Saturday, February 28, 2015

Quick couple of thoughts

Really busy this month so not much time to do a thorough update, but just a couple of things:

1) I'm realizing there's a lot of small things that can make me inordinately happy if I learn to recognize them. I was at Starbucks one Monday morning trying to get a coffee, and the cash register froze just as I made my order. I was waiting there for like 40 seconds (i.e. not much time at all), and the cashier apologized for making me wait and told me the coffee was on them. I was happy about this for like two weeks following. This is the first time after starting to read Search Inside Yourself by Chade Meng-Tan that I actually felt that yes, mindfulness exercises do work. I definitely am buying into it more now, and want to work on that.

2) I realized I never want to work at a place that I'm not proud enough to own working for. This might seem obvious, but it never seemed more obvious than when I was at a startup career fair held by the CDC. There were two tables in particular that made me particularly grateful of where I am career-wise and the privilege I have in not having certain pragmatic concerns be as pressing (e.g. income).

The first was a conversation with a guy from a company that sells gifts for men, and they are shipped in this wooden box with a pathetic mini crowbar. I found myself standing in this crowded space with a lot of, as far as I can tell, code zombies/monkeys with this guy shaking a small crowbar at me telling me how awesome his company, which as far as I can tell is full of men that subscribe to some stereotype of certain gender roles, and I just thought to myself "I am so happy that I am not you."

The second was a conversation from a different guy whose elevator pitch had this hook: "Do you want to win $1000? Come play in our Angry Birds competition!" This was already a pretty big red flag for me, but I heard him out, and my gut reaction was right. His career fair giveaway was two wristbands to an open bar in Palo Alto, and I found myself so relieved that I feel like my passions and personal sense of identity are captivating enough that I don't need to use the possibility of winning money or the promise of alcohol/other material goods to fascinate the people around me.

These two conversations made me realize how hollow and empty I'd feel working somewhere I didn't enjoy. If short, 5-minute conversations could seem like they were sucking the life out of me, imagine what 40-hour workweeks would feel like. Blech. I promptly left the startup career fair. (I felt much more at home at the social impact career fair the following day, although even there some of the companies present just felt greasy and fake.)

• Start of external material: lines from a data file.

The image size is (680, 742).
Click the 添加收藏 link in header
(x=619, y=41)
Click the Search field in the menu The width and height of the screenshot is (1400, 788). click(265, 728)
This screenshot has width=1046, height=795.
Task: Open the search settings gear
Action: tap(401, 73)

3) I'm doing this thing where I try to watch a TED talk every other day, amounting to 3 TED talks or so a week. This can be while I'm waiting in lines, between classes, in the restroom, whatever (this whole smartphone thing is pretty neat). I realized that in the process of working towards my degree within the infrastructure of formal education, I've lost sight of the joy of learning for the sake of learning. I rarely do leisure reading any more. I'm determined to change that, and TED talks are conveniently digestible, free, and interesting. I definitely feel like watching more of these talks makes me the 21st century equivalent of "well-read" in that I am more open-minded, keeping up with developments in fields that I care about, and generally becoming a more intellectually interesting person.